#### [Work required]
Locate every line in the records containing the word "legend" and copy each one out in full. Match case exactly.

#### [Exercise inputs]
####
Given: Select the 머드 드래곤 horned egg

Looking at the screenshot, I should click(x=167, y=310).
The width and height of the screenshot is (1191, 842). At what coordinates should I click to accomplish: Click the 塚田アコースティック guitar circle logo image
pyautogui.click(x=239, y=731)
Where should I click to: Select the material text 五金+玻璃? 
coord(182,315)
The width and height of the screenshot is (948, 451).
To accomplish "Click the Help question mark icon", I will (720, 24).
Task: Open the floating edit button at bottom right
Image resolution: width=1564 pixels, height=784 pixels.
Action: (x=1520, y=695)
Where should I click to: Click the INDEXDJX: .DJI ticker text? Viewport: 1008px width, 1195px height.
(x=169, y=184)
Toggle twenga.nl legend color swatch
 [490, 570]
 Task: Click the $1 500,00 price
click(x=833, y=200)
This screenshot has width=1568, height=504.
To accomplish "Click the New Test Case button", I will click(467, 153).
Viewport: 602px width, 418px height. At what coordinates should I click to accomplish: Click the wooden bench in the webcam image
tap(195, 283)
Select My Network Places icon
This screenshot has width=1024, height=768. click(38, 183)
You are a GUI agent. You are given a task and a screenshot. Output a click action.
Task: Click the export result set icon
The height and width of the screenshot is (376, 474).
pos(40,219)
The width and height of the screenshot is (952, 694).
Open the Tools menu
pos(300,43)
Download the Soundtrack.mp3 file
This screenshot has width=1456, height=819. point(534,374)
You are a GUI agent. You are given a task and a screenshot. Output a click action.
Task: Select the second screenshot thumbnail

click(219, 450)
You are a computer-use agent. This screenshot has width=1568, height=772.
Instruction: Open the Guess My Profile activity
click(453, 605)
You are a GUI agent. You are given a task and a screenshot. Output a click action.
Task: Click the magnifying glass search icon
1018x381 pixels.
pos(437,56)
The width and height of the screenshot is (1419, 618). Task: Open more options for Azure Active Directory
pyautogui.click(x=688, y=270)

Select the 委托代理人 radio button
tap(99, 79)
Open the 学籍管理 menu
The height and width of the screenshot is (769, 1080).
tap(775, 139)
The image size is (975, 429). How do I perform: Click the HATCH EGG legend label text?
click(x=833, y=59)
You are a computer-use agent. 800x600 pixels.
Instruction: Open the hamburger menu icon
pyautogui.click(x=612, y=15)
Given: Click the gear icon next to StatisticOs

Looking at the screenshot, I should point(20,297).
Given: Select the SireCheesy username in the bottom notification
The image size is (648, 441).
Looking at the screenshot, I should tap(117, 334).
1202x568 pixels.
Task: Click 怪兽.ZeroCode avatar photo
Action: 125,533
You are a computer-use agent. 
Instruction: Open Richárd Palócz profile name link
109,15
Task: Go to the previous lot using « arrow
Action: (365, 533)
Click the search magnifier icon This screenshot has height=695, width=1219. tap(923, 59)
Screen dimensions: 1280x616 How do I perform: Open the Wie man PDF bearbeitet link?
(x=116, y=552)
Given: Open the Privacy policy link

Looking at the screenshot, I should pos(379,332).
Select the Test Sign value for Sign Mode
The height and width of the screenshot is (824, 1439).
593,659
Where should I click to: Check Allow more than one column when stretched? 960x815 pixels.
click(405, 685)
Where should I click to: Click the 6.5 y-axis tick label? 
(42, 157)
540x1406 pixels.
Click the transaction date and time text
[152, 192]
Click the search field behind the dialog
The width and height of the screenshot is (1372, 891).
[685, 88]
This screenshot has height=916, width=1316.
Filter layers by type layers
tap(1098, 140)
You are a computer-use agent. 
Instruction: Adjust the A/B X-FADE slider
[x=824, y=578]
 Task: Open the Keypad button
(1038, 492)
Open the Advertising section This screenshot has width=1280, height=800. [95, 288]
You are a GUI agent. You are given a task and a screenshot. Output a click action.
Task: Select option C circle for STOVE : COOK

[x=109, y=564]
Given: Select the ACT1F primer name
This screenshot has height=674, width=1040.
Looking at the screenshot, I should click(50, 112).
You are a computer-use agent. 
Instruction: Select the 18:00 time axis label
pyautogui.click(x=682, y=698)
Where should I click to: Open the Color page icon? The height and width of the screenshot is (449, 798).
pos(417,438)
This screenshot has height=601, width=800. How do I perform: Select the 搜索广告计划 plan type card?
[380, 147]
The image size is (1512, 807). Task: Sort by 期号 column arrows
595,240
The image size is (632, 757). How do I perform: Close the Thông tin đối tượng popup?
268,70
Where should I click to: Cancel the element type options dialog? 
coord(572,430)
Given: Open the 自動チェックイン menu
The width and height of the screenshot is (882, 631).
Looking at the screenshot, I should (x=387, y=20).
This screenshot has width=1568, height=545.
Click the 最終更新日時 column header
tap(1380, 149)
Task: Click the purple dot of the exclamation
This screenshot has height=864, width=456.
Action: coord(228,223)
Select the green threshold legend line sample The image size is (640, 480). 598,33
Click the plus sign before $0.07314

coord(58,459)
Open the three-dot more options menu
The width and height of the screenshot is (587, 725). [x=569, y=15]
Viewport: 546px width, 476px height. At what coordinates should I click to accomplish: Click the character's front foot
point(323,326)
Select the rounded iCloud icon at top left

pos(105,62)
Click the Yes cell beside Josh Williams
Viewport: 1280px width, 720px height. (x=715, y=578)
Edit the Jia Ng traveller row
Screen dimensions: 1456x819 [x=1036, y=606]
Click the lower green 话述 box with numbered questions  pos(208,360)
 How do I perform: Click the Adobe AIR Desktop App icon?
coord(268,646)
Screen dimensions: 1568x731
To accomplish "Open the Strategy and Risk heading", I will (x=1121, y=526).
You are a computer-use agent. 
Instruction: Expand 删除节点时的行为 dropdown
####
#### [Correct output]
Toggle twenga.nl legend color swatch
The image size is (975, 429). How do I perform: Click the HATCH EGG legend label text?
Select the green threshold legend line sample The image size is (640, 480). 598,33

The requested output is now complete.